PROMPT 1 – According to the wartime shipping thread, what letters did a merchant ship's radio officer put before a distress message when a submarine was the attacker?
PROMPT 2 – In the wartime shipping thread, replace "radio officer" with "wireless operator" and write out everything from "If a British" down to "warship or raider.".

DOCUMENT EXTRACT –
┌──
I also think of the cunning device developed quite late in the war when we had centimetric radar. Circuitry was added so that a Catalina approaching a U-boat would have its radar power progressively diminished to make it appear to the U-boat that it was receding. What a shock for them when it suddenly appeared in the sky and swooped! These tricks were what it took to win a difficult war.


----------



## IAN M (Jan 17, 2009)

If a British or Allied merchant ship came under attack, the radio officer preceded his distress transmission with SSSS, AAAA, RRRR or QQQQ according to whether the attacker was a submarine, aircraft, unidentified warship or raider.


----------



## Coastie (Aug 24, 2005)

beedeesea said:


> "These experiences and the inability of the Royal Navy to protect merchant ships had a most profound effect on all Irish Ships. Ship-owners, on the advice of their masters, decided not to sail their vessels in British convoys and by the early months of 1942 the practice had ceased."
> 
> In the instance quoted above both the "Plane" and the "Oak" were travelling alone.
> 
> Brian


I'm not really surprised. Travelling in a British convoy made them prime targets, surely?


----------



## sparkie2182 (May 12, 2007)

On the other hand, how many U-boat Captains would ask questions?


----------



## chadburn (Jun 2, 2008)

Ships sailing in Allied Convoy's were boarded by Boarding Officer's, they would "indoctrinate" the Master into what was required of them, the Master would sign the "Certificate of Readiness" (see my photo's) at which point he will receive a "Sailing Order Folder" which contain's all the information he needs to know regarding his NCS voyage.
└──
COLLECTED DATA –
┌──
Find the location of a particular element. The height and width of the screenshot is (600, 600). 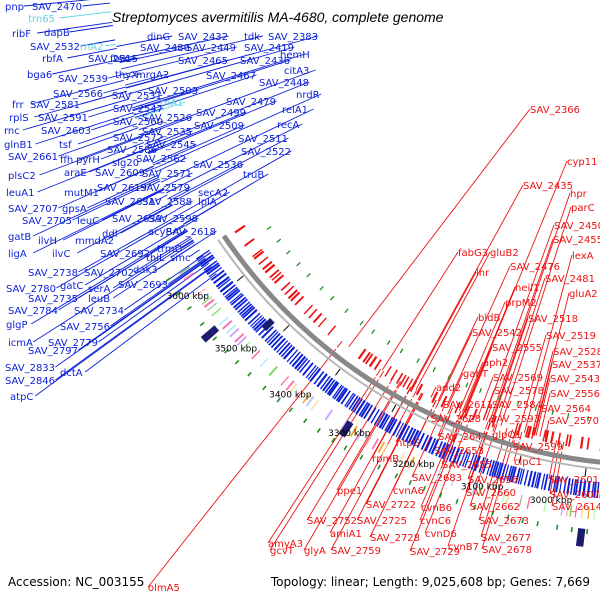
└──
EXERCISE RESPONSE 1 – SSSS

EXERCISE RESPONSE 2 –
If a British or Allied merchant ship came under attack, the wireless operator preceded his distress transmission with SSSS, AAAA, RRRR or QQQQ according to whether the attacker was a submarine, aircraft, unidentified warship or raider.